- Born: September 16, 1871 Falmouth, Maine, U.S.
- Died: April 21, 1951 (aged 79) Falmouth, Maine, U.S.
- Resting place: Evergreen Cemetery, Portland, Maine, U.S.
- Occupations: Attorney, conservationist
- Spouse(s): Etta Knight (m. 1901–1911; her death) Helen Leavitt (m. 1918–1951; his death)

= David Moulton =

American lawyer and conservationist

David Edward Moulton (September 16, 1871 – April 21, 1951) was an American attorney and conservationist. He established Gilsland Farm in Falmouth, Maine, which is now owned by the Maine Audubon.

== Early life ==
Moulton was born in Falmouth, Maine, in 1871 to David Moulton Sr. and Mehitable Perry Wormwood. He was their middle child of three, between brother Willis and sister Margaret.

== Career ==
In 1911, with his brother, Moulton purchased the land in coastal Falmouth. Moulton named the land Gilsland, after his relative, Sir Thomas de Moulton, who was named "Thom of the Gils" by his friend Richard I. (A gils is a narrow, wooden glen in old English.) It was during this ownership that the property was the home of over 400 species of peonies.

In 1908, Moulton was a founder of Portland Water District, upon its purchase of Portland Water Company and the Standish Water and Construction Company.

== Personal life ==
In 1901, Moulton wed Etta Knight. She died ten years into their marriage, aged 46. They had two children together: Ruth and Louise. He remarried, in 1918, to Helen Leavitt. It was her second marriage, after the death of her first husband, Captain Joseph Bancroft II, in 1938. Moulton became stepfather to Lelia Agry Bancroft.

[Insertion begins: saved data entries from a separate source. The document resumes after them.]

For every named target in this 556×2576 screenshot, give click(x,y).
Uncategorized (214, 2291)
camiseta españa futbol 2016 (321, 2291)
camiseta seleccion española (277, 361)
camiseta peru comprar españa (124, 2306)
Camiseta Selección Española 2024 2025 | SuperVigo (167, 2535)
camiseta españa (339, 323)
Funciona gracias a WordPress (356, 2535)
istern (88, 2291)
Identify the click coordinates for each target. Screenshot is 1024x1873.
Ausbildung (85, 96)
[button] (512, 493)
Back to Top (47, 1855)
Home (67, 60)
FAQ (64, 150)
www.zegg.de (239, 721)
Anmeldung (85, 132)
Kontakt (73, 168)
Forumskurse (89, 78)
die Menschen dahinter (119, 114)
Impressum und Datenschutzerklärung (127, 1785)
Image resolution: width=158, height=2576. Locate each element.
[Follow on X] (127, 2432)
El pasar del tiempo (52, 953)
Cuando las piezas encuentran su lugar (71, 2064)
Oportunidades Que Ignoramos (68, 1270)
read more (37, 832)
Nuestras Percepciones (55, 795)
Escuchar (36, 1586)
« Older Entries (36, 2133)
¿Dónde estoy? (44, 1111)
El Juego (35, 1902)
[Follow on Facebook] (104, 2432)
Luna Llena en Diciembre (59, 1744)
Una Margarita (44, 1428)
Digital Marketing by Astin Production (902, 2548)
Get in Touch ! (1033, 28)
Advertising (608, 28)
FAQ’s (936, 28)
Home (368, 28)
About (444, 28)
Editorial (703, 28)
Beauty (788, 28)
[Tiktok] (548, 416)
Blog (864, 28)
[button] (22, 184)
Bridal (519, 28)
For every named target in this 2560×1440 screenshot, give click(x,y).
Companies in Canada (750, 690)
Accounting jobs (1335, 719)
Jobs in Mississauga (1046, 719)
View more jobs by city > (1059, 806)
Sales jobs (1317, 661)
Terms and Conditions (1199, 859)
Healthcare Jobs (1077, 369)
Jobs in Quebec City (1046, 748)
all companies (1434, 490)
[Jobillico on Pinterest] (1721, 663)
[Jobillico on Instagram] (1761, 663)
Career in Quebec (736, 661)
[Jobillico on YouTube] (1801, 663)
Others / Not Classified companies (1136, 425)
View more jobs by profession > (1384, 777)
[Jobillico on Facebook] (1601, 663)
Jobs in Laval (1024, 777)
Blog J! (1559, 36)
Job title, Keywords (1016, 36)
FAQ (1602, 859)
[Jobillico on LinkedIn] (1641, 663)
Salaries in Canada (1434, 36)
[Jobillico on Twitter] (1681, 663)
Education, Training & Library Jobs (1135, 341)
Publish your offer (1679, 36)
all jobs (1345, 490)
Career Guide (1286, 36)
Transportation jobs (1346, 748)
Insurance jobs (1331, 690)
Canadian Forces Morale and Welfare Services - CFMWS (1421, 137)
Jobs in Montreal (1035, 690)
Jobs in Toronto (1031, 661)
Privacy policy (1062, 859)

Moulton lost both of his parents, about a month apart, in the summer of 1920. His brother died in 1938; his sister in 1949.

== Death ==
Moulton died in 1951, aged 79. He was interred in Portland's Evergreen Cemetery, beside his first wife. Around two decades later, his daughter, Ruth, began donating parts of the farm to Maine Audubon, which now owns 65 acre. Maine Audubon purchased the farmhouse in 1981.

Moulton's widow, Helen, survived him by 17 years. She was interred with her first husband in Evergreen Cemetery.